Structural Unemployment

When unemployment serves a purpose like decreasing the inflation rate then it is the very part of the economy.


Functionalist Perspective

According to some functionalists, one of the reasons that poverty persists is that it performs some positive functions for society or at least for some groups in society.


Functionalist Perspective

Herbert J. Gans (1994) wrote about the benefits that poverty gives to society:

The existence of poverty ensures that society’s "Dirty Work" will be done. (examples: Dish Washing, Farm Workers, ect.)

Poverty subsidizes many of the activities of the more affluent because the poor are willing to work for low wages. (House Keeping)


Functionalist Perspective

Poverty Creates jobs for all those people who serve the poor, such as social workers, or who protect society from them, such as police and corrections officers.

Poverty creates a market for inferior goods and services. (Used cars, ect.)


Functionalist Perspective

The poor help to support and symbolize the status of the nonpoor by serving as the official "losers" or "underdogs" in the societal race for success.

Interesting!


Conflict Perspective

Conflict Perspective

The conflict’s perspective on poverty comes mostly from Karl Marx.

Karl Marx viewed society as involving a constant struggle between social classes over scarce resources, with some groups managing to capture more of these resources than others.


Conflict Perspective

In the Functionalist perspective we found that pay or poverty has nothing to do with rewarding talent or filling important positions.

Karl Marx believed that the ways people gain desirable positions in the stratification system is through coercion, exploitation, and possibly inheritance.


Conflict Perspective

Once the positions are acquired by the rich, they work to protect it against inroads by less fortunate groups.

The Book sites many ways the affluent try and keep less fortunate groups out.


Conflict Perspective

The Book sites many ways the affluent try and keep less fortunate groups out.

Some of the examples are:

Employers seek cheapest labor possible because this increases their profits.

The tax system is used to benefit affluent who can use tax loopholes.

The legal system seems to favor affluent


Conflict Perspective

Why do you think the affluent are so given so many breaks in society?


Conflict Perspective

If you think about it in a historical perspective, the founders of this nation were the elite of the elite. They were affluent and made the first laws about property to protect what they had.

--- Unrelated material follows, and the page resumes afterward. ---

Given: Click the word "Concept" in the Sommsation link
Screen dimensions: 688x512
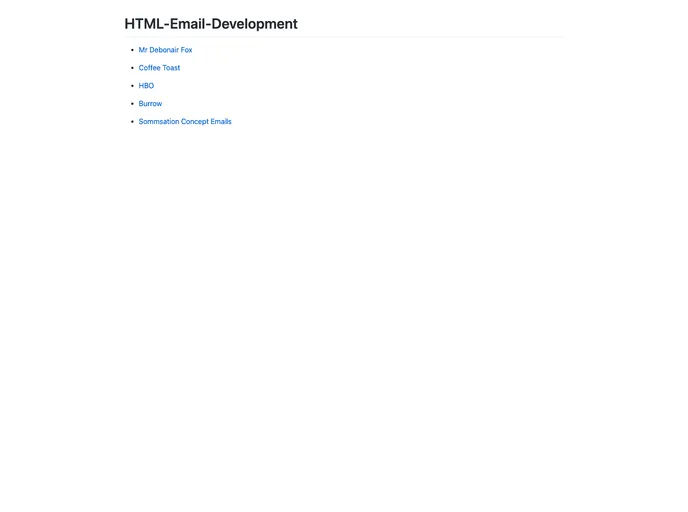Looking at the screenshot, I should coord(194,122).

Now days a person who is on welfare and who works three jobs cannot get elected to an office in any government. That is how and why they want it that way.


Conflict Perspective

Marx describes a subtle way in which dominant groups can protect their position:

They can convince subordinate groups that the existing distribution of resources is "natural" or preferable to any other.


Conflict Perspective

Through Schools and the Media people can be taught to believe that everyone will be successful if they apply themselves. The implication of this belief, of course, is that poverty is caused by one’s not having worked hard enough. Being poor is one’s own fault.


Conflict Perspective

Marx said that this is done to deflect people’s attention from the societal structures and barriers that contribute to maintaining some groups in power.

Poverty is then viewed as a personal problems rather than a societal problems and people are less likely to stand up to change the system.


Conflict Perspective

Social Mobility

The movement of people from one social position to another in the stratification hierarchy.

Once people have become successful they tend to pass their success to their children and this makes it harder for people in general to have upward social mobility.


Conflict Perspective

Other factors are that children of affluent parents have over others:

Access to a better education

Access to Health Care

Access to experiences that are expensive enough to be exclusive.


Conflict Perspective

From a Conflict Perspective the issues of poverty need to be addressed in a global effort.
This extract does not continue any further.